若干本編の謎が解き明かされる、かも知れません。

ちょっぴり切ないお話になってしまいましたが、次作品への伏線もあったりなかったり。

 ネリス公国から南へ少し行った海岸。

 稲作が盛んなちょっとした集落があり、“ネリス公国の食糧庫”とも呼ばれる程の収穫量を誇る。

 そんな集落に、今最大の危機が迫っていた。


 「お疲れ、シャヴィ。ひとまずはこんなもんかな。」

 「そうだな、しかし、まだこれ程多くのモンスターが出没するとは、ね。」


 俺はシャヴィと共に、この集落周辺に出没したモンスターの討伐に来た。

 シャヴィは国を跨いでの治安維持、特にモンスターに対しての討伐を請け負っている。

 もちろん、所属としてはイワセ温泉郷なので依頼は必ず俺を通して、となる。

 その今回の依頼、これまでと違っていたので違和感を覚え、こうして俺とシャヴィのタッグで出向いたという訳だ。


 「なぁ、タカ。」

 「うん?」

 「こいつら、今までのモンスターと違って、組織だった動きをしていなかったか?」

 「お前もそう思った?」

 「という事は、タカも、か?」


 基本、モンスターたちは集団行動はしない。

 そういう知恵というか知能はない、というのが常識だったのだ。

 なので、今回のモンスターの行動に凄く違和感を覚えた。


 「これってさ、もしかしてエルデが正常に戻った影響なのかな?」

 「いや、そうとも言い切れないのではないか?事実、以前もモンスター数体で連携した行動はあったぞ。」

 「そうなのか?」

 「もっとも、その時は北の果てで、私達龍族相手だったから、かもしれないがな。」


 とはいえ、いずれにしてもレアなケースであることは間違いないんだな。


 「うーん、何かスッキリしないけど、とりあえずこいつらを処分して長に報告しようか。」

 「そうだな、じゃあ、私のブレスで」

 「いや、俺がやるよ。」


 モンスターの残骸は放置しておくと再生というか、別のモンスターが発生する。

 なので灰にする必要がある。

 俺は魔法を放って焼き尽くした。

 もはや普通じゃない魔法だ。塵も残らず消失した。


 「いつもながら、タカの魔法は規格外だな。恐ろしいよ。」

 「……まぁ、自分でもそう思う。」


 そうして、集落を纏めている長の所へと向かった。


 「ありがとうございます、これで安心して生活ができます。」

 「いや、礼には及びません。しかし、警戒は続けてください。また襲撃してくる可能性はありますので。」

 「はい。しかし、なぜこんな集落にまでモンスターというのが来たのでしょうか?」

 「それは俺達にはわかりませんが、いずれにしてもどうにかしないといけませんね。ひとまず、俺達は引き揚げますがよろしいですね。」

 「本当にありがとうございました。謝礼は後日お送り致します。」

 「いや、それは……」

 「わかっております、ですが、今年のお米は良い出来ですので、是非。」

 

 モンスター討伐は無償で行っているので、そうした謝礼は受け取らない、差し上げないのが暗黙のルールだ。
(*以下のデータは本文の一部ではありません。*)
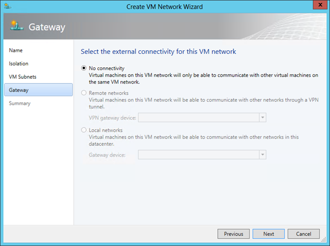This screenshot has height=246, width=330.
Task: Click the Select the external connectivity heading
Action: click(158, 52)
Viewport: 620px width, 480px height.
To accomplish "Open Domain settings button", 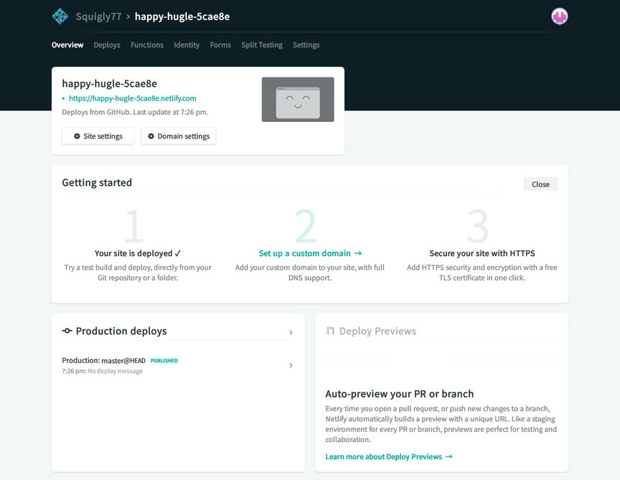I will (179, 136).
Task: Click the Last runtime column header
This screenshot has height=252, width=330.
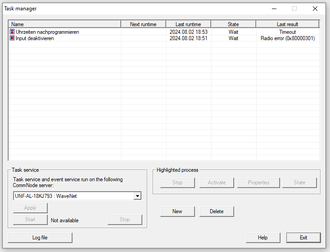Action: (188, 24)
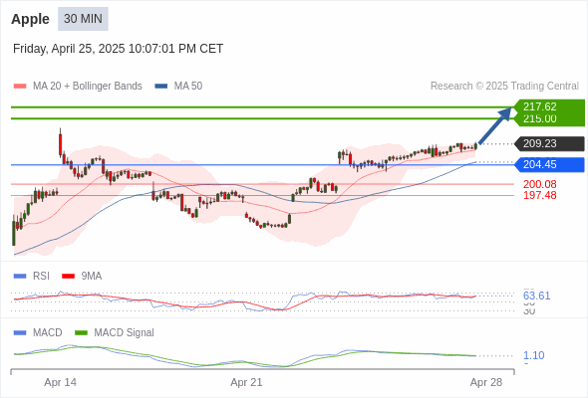The height and width of the screenshot is (398, 588).
Task: Click the blue MACD legend swatch
Action: 20,332
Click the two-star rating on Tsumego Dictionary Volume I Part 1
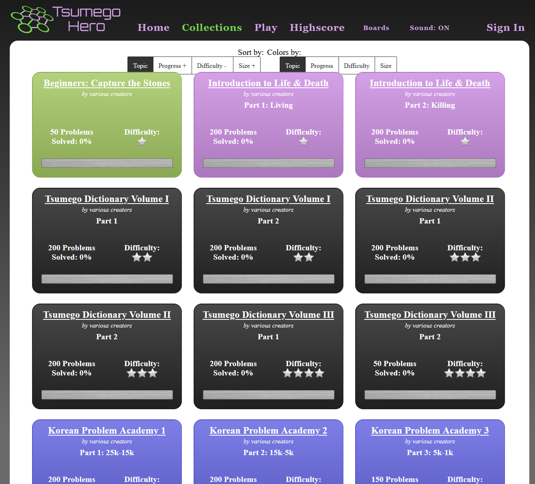This screenshot has width=535, height=484. click(x=142, y=257)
 だが、ここは“ネリス公国の食糧庫”というだけあってお米がとても美味しいのである。

 しかも、不思議な事にここの稲は日本米なのだ。

 今年は豊作だったそうなので受け取らない理由はない。なので銀貨という物数枚と物々交換した。


 ちなみに、以前は“魔獣”と呼ばれていた害獣やモンスターは、今ではモンスターで統一されている。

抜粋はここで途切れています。